Burt in need of an AIS himself |
The following article is from Burt Kornegay of Slickrock Expdeitions, an ACA Level 5: Advanced Whitewater Canoeing Instructor.
Dear Single and Double-Bladed Friends,
If you’ve thought about paddling the Ocoee and wondered whether or not you’re ready to arm wrestle this big brother of the Pigeon, here are four steps you need to take to make sure you're prepared.
Step one: go to Atlanta and get some driving experience. Follow a cloverleaf up onto the sixteen-lane-wide racecourse of Interstate highways that stretch across the city—all I-20, 75, 85, 285, 575, and 675 of them—and spend as much time as you can driving with the millions hurrying home from work at rush hour. You need to have this experience because your first descent of the Ocoee will be partly spent in paddling rapids, but it will be wholly spent trying to survive river traffic that’s as heavy as Friday afternoon congestion at Spaghetti Junction.
Step two: when O-day arrives and you are nearing the river, psyche yourself into the Atlanta-Motor-Speedway mindset you developed during step one. Do this by imagining a green federal highway sign on the shoulder of the road just before you turn into the launch site at the #2 dam. It should have flashing lights and a big white arrow pointing to “Ocoee I-4.” Next, check your watch and, whatever time it happens to say, reset it to Ocoee time, which is always 5 PM.

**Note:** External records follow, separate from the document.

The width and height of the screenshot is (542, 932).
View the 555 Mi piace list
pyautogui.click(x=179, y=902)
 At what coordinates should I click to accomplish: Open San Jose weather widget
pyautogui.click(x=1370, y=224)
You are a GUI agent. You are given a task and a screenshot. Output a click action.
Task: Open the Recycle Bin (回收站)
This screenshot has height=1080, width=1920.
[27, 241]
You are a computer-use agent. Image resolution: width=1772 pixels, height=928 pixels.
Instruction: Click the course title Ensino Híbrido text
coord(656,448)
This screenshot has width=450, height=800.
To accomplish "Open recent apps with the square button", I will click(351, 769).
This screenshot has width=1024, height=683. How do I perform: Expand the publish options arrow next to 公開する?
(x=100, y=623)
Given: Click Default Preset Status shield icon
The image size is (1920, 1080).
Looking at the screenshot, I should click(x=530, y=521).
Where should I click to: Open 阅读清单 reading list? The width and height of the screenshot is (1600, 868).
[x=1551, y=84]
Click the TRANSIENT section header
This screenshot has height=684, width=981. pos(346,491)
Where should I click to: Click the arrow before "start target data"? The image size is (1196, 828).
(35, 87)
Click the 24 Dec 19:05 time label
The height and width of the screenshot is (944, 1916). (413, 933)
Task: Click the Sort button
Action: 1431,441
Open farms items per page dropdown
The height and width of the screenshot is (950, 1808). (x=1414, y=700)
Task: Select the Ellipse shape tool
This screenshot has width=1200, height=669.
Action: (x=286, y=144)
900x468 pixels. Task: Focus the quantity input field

Step three: while you idle in line with fellow boaters backed up on the concrete entrance ramp, reset your river lingo too. Forget those dozens of fancy terms and techniques you’ve learned on other rivers, like edging, balance, boat lean, vertical shaft, feathering, power face, river left, stern pry correction, underwater recovery, torso rotation, and so forth. The Ocoee calls for elemental urban boating. Go, stop, floor-it and finger is what you need to do.
Step four: forget about holes, pillows, boils, tongues, strainers, pourovers, undercut rocks, whirlpools, and reactionary waves—all those features you’ve learn to recognize in ordinary whitewater. It’s much more helpful, when you embark on the Ocoee, to read the river as a watery construction zone, “Next 5 Miles," because you are going to be faced immediately with single lanes, uneven lanes, sudden or poorly marked lane shifts, soft shoulders, potholes, drop-offs, bumps, rumble strips, and Do Not Enter barricades, with bumper-to-bumper boats pushing through manned by drivers who, to judge by the way they cut you off, are full of river rage.
As for the all-important feature called the eddy, that spot of calm water, that harbor, that place of tranquility on normal rivers where you can pull in to rest and look around at the beauty of nature while chatting with your friends—how quaint! But veterans of the Ocoee I-4 know its eddys for what they are, “Accident Investigation Sites.” You'll start to think of eddys in this way too if your virgin runs of Broken Nose, Double Suck, Double Trouble, Table Saw, Diamond Splitter, Hell Hole, and Powerhouse don’t go quite as well as planned.
We had to make an emergency exit into an Ocoee AIS one Saturday when, right off the bat two first-timers in our group flipped and swam. Once we got boats and paddles and paddlers reunited, and investigated their bruises and bent fenders, both accident victims decided to go back home, having been on the river (or, more precisely, in it), all of 200 feet. Total travel time to the Ocoee and back? 6 hours. Time spent on/in the river? Around 55 seconds.
Finally, if you can’t make it to Atlanta, at the very least drive 70 mph down I-40 West where it twists through the Great Smoky Mountains in the Pigeon River Gorge. Do it during a thunderstorm, right after a rockslide has fallen onto the roadbed. And make it a Monday morning when hundreds of transfer trucks are hauling their 80,000-lb-loads to the big box stores in Knoxville. This experience will help to buck you up for your first drop into a boulder-clogged Ocoee Class 4 while the river’s version of an 18-wheeler, called a commercial raft, bearing a load of SuperWalmart-sized passengers, is bearing down on your stern bumper. The raft will be blood-red, and in the driver’s seat will be a long-haired guide yelling to his passengers, “Paddles to the Metal!”
Take note: until this moment on the Ocoee, it’s your interstate driving experience that has kept you alive. You've not had to use the paddling skills gained from hours of practice on other rivers. But at this live-or-die moment, at this Ocoee time and place, you finally do need those skills. And when you plant your blade to start the forward stroke and build up speed, you suddenly realize that on the Ocoee I-4, a very different kind of river, you had better perform that stroke with flawless execution—not to run the rapid but to stay ahead of that raft.